• **Assignment**
In the entries that follow, the lines from the one with "1568x690 pixels." through the one with "This screenshot has height=812, width=1459." are the ones to write out, exactly and with both ends included. Nothing else should appear.

_ _ _

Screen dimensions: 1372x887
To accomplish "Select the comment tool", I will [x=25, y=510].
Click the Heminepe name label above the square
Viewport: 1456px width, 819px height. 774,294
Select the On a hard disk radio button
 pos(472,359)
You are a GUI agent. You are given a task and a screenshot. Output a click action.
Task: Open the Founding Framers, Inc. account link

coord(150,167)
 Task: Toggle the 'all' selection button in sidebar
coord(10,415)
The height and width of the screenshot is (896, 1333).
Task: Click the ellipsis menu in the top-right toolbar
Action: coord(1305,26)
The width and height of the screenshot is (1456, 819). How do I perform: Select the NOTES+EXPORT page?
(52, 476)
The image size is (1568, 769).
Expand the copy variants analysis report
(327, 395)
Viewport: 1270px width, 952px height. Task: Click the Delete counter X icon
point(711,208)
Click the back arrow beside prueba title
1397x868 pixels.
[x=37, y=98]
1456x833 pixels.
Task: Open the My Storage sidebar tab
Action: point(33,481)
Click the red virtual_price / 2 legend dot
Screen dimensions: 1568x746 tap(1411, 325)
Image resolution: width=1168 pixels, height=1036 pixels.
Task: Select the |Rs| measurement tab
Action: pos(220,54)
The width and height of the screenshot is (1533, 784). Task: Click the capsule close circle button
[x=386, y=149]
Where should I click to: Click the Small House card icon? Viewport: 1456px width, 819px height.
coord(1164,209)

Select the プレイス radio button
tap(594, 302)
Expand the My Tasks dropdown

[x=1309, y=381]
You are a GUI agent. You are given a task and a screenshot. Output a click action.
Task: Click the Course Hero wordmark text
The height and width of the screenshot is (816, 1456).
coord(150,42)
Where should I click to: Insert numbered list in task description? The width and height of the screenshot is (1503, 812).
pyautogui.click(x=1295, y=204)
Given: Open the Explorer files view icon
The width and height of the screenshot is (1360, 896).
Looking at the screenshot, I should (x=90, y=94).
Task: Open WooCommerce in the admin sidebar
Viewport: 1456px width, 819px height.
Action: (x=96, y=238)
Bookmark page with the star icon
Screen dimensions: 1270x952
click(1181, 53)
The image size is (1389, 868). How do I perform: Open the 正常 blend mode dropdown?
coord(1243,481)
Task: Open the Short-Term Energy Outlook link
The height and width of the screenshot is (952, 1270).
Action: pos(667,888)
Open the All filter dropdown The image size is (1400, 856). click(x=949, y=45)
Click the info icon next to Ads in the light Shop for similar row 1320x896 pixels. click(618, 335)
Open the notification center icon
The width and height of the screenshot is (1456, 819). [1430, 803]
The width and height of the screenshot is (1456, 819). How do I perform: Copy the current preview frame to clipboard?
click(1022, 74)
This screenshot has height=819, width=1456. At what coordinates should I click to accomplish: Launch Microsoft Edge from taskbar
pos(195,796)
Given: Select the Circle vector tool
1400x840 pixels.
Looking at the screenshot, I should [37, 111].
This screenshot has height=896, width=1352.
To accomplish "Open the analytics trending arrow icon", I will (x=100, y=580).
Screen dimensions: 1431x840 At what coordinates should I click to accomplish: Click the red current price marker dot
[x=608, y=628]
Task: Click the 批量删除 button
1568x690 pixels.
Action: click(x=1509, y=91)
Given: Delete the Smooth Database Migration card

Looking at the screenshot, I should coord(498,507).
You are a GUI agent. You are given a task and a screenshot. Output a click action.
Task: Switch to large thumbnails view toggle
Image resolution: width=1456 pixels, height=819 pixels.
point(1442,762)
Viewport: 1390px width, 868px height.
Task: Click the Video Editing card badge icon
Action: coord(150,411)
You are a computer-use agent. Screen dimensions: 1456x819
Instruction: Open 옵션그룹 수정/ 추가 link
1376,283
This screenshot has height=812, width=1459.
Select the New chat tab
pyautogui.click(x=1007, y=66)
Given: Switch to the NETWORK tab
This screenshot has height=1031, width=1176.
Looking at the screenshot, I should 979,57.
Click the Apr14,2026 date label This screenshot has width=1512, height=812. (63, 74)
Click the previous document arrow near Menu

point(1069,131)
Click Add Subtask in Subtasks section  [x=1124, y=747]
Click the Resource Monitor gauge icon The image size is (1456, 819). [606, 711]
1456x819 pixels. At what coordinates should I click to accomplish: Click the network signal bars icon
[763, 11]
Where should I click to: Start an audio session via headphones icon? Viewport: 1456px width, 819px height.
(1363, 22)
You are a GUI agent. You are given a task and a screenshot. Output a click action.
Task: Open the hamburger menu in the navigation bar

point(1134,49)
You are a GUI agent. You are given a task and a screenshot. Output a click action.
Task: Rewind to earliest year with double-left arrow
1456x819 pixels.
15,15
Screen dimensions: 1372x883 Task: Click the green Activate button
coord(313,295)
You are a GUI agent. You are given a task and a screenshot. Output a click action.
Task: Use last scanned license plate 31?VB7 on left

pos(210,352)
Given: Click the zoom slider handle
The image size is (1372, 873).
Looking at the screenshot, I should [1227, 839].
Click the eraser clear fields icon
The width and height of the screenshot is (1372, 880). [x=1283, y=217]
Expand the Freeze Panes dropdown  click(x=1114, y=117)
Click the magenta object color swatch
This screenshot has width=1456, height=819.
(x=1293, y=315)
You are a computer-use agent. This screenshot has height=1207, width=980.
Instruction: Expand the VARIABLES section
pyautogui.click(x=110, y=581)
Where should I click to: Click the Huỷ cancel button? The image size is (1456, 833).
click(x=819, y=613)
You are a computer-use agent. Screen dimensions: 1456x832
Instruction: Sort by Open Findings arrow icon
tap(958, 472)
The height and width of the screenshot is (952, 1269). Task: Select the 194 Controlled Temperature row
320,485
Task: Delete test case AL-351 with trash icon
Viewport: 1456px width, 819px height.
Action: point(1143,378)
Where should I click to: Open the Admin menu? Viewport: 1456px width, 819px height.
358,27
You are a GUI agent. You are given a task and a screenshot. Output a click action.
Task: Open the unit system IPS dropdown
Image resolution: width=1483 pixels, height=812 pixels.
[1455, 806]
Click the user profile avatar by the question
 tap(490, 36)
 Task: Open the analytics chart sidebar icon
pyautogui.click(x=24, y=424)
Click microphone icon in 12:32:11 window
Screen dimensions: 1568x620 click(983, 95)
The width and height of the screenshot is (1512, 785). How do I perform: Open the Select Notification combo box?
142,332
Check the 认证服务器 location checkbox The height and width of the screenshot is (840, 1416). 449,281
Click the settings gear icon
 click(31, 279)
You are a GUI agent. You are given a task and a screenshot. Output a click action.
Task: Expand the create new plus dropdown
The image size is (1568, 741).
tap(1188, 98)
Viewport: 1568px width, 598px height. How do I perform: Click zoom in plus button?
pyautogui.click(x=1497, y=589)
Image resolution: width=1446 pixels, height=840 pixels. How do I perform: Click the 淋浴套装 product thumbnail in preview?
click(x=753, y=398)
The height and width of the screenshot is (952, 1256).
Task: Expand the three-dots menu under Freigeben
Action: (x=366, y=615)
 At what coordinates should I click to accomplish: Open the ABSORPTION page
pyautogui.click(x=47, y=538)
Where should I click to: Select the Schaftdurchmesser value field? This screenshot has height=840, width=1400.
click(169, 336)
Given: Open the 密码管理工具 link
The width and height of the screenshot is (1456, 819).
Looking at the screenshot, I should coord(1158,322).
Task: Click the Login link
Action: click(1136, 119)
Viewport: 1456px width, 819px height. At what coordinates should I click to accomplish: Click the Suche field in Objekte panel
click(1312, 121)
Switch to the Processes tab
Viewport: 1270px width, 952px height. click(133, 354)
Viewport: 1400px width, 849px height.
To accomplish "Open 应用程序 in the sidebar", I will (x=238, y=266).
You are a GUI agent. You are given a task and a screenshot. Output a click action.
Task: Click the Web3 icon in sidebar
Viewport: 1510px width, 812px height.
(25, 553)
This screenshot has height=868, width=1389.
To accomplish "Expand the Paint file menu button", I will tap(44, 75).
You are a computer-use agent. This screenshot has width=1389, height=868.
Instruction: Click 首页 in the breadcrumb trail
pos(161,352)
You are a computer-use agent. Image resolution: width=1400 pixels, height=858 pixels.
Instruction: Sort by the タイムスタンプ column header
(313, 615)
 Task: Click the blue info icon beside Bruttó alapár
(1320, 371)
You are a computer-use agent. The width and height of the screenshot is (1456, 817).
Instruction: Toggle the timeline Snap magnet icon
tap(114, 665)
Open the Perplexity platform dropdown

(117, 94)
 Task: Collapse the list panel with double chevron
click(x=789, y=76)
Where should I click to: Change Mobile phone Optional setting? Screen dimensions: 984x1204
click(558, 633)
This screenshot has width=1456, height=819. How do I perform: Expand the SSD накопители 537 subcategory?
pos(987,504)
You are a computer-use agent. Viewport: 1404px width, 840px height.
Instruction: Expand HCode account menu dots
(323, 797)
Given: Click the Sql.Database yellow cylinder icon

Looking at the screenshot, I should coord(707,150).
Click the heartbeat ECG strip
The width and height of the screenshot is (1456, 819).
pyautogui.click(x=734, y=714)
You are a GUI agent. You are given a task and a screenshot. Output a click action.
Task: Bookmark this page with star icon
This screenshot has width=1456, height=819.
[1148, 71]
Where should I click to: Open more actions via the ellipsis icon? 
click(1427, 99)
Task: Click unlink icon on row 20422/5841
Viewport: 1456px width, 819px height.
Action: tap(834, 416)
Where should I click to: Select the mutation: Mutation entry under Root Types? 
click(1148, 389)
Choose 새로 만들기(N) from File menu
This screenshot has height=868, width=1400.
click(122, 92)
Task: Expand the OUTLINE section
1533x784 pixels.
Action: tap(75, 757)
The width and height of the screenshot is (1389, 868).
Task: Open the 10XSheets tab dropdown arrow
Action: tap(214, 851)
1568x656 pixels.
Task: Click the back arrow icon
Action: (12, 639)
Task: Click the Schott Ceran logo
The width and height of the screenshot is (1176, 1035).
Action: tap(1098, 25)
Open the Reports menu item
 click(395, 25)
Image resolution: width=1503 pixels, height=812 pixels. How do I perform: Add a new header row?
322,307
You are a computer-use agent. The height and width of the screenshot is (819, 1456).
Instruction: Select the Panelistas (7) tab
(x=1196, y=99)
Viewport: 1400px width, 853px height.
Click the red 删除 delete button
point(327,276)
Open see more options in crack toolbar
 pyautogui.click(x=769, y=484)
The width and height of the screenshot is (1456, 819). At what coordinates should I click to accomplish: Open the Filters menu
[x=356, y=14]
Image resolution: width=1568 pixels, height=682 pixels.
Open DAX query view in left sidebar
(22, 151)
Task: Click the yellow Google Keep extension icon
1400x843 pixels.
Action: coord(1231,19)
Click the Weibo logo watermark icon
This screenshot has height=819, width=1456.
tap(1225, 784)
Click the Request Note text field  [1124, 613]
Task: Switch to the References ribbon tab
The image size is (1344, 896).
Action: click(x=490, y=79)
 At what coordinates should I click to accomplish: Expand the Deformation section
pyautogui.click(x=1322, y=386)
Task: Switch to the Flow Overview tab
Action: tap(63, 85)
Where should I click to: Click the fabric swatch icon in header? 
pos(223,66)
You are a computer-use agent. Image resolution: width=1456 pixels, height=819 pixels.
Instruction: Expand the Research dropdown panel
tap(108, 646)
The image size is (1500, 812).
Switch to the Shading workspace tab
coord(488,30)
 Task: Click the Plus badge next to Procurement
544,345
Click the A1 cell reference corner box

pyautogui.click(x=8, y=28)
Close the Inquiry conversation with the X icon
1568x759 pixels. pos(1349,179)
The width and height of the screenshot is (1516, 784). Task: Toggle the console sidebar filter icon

_ _ _

• **Response to this exercise**
1568x690 pixels.
Action: click(x=1509, y=91)
Given: Delete the Smooth Database Migration card

Looking at the screenshot, I should coord(498,507).
You are a GUI agent. You are given a task and a screenshot. Output a click action.
Task: Switch to large thumbnails view toggle
Image resolution: width=1456 pixels, height=819 pixels.
point(1442,762)
Viewport: 1390px width, 868px height.
Task: Click the Video Editing card badge icon
Action: coord(150,411)
You are a computer-use agent. Screen dimensions: 1456x819
Instruction: Open 옵션그룹 수정/ 추가 link
1376,283
This screenshot has height=812, width=1459.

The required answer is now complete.